Walking into a new locker room a month before the end of the season and adjusting to a new system is no easy task, but Sheahan has had the advantage of knowing a few familiar faces from his time at the Red Wings’ summer prospect camps.
“Knowing a few faces coming in was definitely helpful,” Sheahan said. “There are no egos on the team, guys have been treating me really well. I’m really glad they’ve been respectful and good to me so far. The coaches have been great, too. I’ve been lucky to get a shot on the power play and a little on the penalty kill. Everything’s coming into place.”
“You get to know these kids in the summer and in Traverse City,” Fraser said. “They come in prepared and ready to step in. It sure makes a difference out on the ice, when they’ve had a chance to prepare through our camps. It’s not the same with everyone, but Riley’s been around a little bit, and it’s great to see him here.”
Sheahan played the first few months of his freshman season with Notre Dame at the age of 17, meaning he was one of the youngest players in the NCAA for his first two seasons with the Fighting Irish.
“It was a challenge at first, adjusting to the whole lifestyle, just getting to things on time and planning out a day properly,” said Sheahan. “Hockey-wise, it was a little different at first, but I adjusted pretty well.”
While at Notre Dame, Sheahan, who was known as an offensive player before heading to college, worked on his all-around game, becoming a shutdown center for the team as he matured as a player.
“Notre Dame was pretty defensive, and I took on the role of playing against the other team’s top line,” said Sheahan. “I’m glad they’re giving me the chance to be a little more offensive [here], and hopefully things will fit into place.”
With only a handful of games left in the regular season, Sheahan is proving to be an important part in the team’s effort to make up ground in the playoff run. Beyond that, he is expected to sign his entry-level contract with Detroit, the team that drafted him 21st overall in the 2010 NHL Entry Draft, sometime soon as he prepares for his first full professional season next fall.
“The first team I ever played for was the Red Wings, so it’s kind of ironic that it worked out like that,” said Sheahan of being selected by Detroit. “I was a Leafs fan growing up, but the Wings were always a close second. Guys like Steve Yzerman and Brendan Shanahan were two of my favorite players.”
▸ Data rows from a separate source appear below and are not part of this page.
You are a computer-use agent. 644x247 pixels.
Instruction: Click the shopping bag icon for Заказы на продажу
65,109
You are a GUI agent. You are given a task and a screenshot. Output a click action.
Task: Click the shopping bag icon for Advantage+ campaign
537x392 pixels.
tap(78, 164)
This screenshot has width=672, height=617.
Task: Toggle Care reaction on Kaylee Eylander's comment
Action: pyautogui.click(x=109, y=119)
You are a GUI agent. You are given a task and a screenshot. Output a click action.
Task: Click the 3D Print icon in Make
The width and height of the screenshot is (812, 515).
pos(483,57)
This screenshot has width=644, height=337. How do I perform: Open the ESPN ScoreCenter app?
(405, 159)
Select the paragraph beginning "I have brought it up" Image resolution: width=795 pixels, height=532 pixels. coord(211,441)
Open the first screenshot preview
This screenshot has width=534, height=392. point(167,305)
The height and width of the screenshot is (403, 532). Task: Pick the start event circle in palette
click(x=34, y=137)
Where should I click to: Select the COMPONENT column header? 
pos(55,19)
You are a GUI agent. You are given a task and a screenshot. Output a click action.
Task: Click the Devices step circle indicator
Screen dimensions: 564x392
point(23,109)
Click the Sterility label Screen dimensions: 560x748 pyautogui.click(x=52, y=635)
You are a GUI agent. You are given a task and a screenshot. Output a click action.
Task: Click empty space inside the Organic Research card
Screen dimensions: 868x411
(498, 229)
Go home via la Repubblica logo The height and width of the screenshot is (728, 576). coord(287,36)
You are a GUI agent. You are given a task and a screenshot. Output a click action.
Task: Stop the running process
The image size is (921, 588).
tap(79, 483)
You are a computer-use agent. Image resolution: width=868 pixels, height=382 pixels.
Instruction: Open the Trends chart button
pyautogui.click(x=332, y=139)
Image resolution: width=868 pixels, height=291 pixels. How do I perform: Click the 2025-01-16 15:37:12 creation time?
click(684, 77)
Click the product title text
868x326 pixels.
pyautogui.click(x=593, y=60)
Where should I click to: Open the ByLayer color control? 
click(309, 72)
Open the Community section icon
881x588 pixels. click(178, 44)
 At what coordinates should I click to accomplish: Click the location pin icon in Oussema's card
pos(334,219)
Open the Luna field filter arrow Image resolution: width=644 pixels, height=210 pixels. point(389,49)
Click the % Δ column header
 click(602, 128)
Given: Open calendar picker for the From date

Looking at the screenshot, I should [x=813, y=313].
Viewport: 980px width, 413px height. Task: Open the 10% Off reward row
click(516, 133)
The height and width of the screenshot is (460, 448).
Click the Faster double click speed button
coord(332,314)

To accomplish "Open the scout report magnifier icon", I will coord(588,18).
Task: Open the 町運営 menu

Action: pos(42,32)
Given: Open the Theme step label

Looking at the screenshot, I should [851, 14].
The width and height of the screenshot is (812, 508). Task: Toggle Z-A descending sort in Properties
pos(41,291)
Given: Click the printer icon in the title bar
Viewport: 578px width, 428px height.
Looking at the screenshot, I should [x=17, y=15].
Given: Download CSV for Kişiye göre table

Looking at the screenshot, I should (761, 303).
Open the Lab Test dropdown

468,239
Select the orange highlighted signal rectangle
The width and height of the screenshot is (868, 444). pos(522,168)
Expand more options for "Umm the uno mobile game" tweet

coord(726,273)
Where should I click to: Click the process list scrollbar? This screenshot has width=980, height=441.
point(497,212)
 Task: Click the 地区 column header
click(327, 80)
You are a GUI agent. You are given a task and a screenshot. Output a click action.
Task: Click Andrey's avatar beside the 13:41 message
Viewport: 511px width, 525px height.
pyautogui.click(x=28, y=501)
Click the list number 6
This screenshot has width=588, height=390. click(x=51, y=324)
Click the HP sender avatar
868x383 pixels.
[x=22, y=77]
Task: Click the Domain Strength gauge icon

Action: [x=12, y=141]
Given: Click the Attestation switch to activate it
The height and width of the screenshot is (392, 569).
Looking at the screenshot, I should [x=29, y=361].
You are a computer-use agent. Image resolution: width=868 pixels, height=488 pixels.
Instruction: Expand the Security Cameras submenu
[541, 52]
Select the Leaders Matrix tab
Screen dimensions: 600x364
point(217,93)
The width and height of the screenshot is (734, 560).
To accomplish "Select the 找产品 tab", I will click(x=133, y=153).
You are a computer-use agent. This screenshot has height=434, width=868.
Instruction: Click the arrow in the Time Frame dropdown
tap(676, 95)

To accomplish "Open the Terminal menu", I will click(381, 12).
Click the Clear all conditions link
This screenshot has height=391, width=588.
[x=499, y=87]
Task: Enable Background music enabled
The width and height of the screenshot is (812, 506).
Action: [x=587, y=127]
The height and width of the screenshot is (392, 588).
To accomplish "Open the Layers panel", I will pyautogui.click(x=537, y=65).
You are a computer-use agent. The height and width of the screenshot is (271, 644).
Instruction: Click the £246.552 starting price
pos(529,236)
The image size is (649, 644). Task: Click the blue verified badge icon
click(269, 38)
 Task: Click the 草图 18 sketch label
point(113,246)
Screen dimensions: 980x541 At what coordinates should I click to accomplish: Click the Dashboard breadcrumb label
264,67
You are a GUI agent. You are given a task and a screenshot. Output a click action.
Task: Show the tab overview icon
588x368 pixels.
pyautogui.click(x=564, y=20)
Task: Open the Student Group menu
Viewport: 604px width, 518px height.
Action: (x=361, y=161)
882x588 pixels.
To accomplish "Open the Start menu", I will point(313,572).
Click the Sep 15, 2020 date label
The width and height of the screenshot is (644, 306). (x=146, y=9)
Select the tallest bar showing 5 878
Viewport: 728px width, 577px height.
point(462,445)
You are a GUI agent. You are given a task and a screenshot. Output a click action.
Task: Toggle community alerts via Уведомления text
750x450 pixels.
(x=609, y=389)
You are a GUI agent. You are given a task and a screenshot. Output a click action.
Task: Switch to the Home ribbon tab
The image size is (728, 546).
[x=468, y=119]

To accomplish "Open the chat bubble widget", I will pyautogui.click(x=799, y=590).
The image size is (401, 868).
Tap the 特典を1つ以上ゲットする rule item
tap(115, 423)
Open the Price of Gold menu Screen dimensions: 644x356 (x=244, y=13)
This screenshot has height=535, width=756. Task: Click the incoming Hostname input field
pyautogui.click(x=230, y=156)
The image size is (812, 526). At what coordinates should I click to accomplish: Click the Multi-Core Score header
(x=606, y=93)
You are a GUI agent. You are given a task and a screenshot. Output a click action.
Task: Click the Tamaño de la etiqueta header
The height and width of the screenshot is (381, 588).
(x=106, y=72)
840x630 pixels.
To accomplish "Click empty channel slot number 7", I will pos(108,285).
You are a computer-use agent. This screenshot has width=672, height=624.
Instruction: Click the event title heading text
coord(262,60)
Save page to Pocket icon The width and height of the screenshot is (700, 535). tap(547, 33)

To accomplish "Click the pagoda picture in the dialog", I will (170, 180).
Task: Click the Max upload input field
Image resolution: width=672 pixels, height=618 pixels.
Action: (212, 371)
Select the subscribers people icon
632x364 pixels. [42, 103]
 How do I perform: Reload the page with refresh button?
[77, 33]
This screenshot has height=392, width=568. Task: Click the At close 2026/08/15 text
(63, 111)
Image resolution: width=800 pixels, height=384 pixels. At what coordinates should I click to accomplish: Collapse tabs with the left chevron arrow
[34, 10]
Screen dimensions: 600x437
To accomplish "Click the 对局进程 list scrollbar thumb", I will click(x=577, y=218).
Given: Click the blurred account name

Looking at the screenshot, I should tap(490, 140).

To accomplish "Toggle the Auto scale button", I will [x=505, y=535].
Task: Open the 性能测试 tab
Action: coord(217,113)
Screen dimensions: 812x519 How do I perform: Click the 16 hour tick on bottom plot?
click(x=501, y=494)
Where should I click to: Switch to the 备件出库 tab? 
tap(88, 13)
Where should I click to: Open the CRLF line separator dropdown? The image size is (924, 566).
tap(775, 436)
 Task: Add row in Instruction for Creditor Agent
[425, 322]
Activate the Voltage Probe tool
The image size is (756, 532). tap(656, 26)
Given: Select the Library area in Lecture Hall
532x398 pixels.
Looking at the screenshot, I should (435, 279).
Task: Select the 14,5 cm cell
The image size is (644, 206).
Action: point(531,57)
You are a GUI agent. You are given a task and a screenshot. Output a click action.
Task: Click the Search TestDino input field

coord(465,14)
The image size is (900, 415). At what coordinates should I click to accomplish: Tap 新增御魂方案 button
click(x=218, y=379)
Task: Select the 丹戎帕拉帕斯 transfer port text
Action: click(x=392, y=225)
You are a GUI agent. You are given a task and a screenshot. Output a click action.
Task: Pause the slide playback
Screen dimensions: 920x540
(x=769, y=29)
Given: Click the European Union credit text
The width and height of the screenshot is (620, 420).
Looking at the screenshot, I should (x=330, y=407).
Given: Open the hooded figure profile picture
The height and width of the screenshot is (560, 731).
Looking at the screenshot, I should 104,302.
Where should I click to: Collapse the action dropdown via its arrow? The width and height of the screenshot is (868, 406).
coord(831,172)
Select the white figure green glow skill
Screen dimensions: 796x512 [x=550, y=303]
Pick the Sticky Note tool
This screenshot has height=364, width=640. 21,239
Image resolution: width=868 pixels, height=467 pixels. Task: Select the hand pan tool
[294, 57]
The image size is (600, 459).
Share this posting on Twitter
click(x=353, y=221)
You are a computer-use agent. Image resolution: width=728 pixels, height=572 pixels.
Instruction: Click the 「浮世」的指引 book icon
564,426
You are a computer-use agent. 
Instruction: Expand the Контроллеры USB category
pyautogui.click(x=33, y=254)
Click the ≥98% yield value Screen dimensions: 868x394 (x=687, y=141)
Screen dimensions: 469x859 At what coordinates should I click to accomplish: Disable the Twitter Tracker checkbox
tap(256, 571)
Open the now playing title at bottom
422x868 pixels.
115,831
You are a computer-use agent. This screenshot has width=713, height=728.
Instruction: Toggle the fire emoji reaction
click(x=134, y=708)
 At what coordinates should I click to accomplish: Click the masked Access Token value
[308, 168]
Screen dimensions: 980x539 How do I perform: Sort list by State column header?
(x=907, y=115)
Chris Chelios and Chris Osgood were both present at one of Sheahan’s first home practices with the Red Wings, which the young forward admits takes some time getting used to.
“You get a little star struck at first, but then you realize they’re just here to help,” said Sheahan. “They have tons of experience, and they’re some of the best players to ever play the game. I just try to take in what they say and use them whenever I need help. Obviously, they give pretty good advice.”